The effect of temperature as a determinant for selecting microbial populations associated with alkane-degradation was examined in crude oil-amended soil microcosms. After a 30-day incubation, >95% of n-alkane components in the crude-oil were depleted and approximately 40 and 60% of added [14C] hexadecane was converted to 14CO2 at 4-10 and 25 degrees C, respectively. Concomitant with crude-oil depletion, 16S rRNA gene sequence analysis revealed the emergence of a prominent Rhodococcus-like 16S rRNA sequence at all temperatures and a prominent Pseudomonas-like sequence at 4 and 10 degrees C. The diversity of alkane hydroxylase genes (alkB) associated with the amendments was examined using group-specific alkB-PCR primerstargeting phylogenetically distinct groups of alkane-degrading bacteria and subsequent cloning, denaturing gradient gel electrophoresis and sequencing analyses.
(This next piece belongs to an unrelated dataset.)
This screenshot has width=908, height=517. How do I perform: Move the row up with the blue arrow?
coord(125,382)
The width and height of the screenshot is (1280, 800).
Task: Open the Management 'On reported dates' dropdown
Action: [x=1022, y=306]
Diverse Rhodococcus-alkB genes were detected at all temperatures, while a single prominent Pseudomonas-alkB genotype was detected only at lower temperatures. Two isolates obtained from the microcosms were shown to have 16S rRNA and alkB genes identical to those observed and were used to examine growth as a function of temperature. The Pseudomonas isolate exhibited a substantially higher growth rate at 4 and 10 degrees C than the Rhodococcus isolate, consistent with the inference that differences in adaptation to low temperature explain the observed shift in populations. High resolution analysis of alkB genes enabled the differentiation of distinct alkane-degrading populations responding to crude-oil amendment from other closely related, well-studied strains with different temperature adaptations.